Here’s video of Dr. Fesmire’s acceptance speech at the Ig Nobel ceremony, and the subsequent demonstration of his work (the demonstration featured Professor William Lipscomb, a Nobel laureate in chemistry). It begins at about the 1:02:00 point in the video:The YouTube ID of H1q2Wxz3OiY?t=1h2m8s is invalid.
We ask you to join us, and raise a finger in salute to Dr. Fesmire. Thanks to him, life is not an endless series of hiccups.
Dr. Francis Fesmire, a longtime member of Erlanger’s medical staff and physician leader in the Emergency Medicine Department and throughout the nation, died suddenly on Friday. A statement from Erlanger officials said, “We extend our condolences to Dr. Fesmire’s family, particularly his wife Connie and sons, Forrest and Hunter, and mourn the loss of this extremely gifted and respected emergency medicine physician”…. On a national level, Dr. Fesmire served as chairman of the Clinical Policy Committee of theAmerican College of Emergency Physicians (ACEP) from 2010 to the present. In 2009 he was awarded the “Hero of Emergency Medicine” award by the American College of Emergency Physicians. He was also awarded the Ig Nobel Prize for Medicine in 2006. “
His friend John Shearer published a remembrance of Dr. Fesmire, a few days later in that same newspaper.

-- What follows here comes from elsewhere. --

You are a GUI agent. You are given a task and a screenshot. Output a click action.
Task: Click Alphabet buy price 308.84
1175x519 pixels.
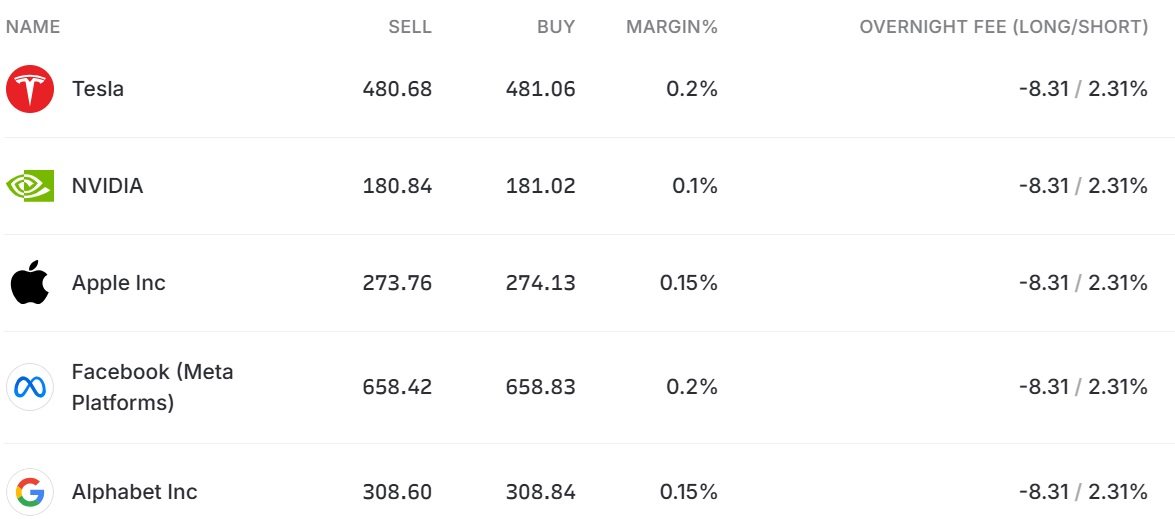click(540, 492)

Dr. Fesmire returned to the Ig Nobel ceremony in several years, gleefully taking a bow, distributing rubber gloves and KY jelly, and offering to apply his technique, gratis, to any audience member in need. He often expressed his intent to take part, some year, in the annual Ig Nobel Tour of the UK (for the UK’s National Science and Engineering Week) — alas, that is a delight that was not fated to be.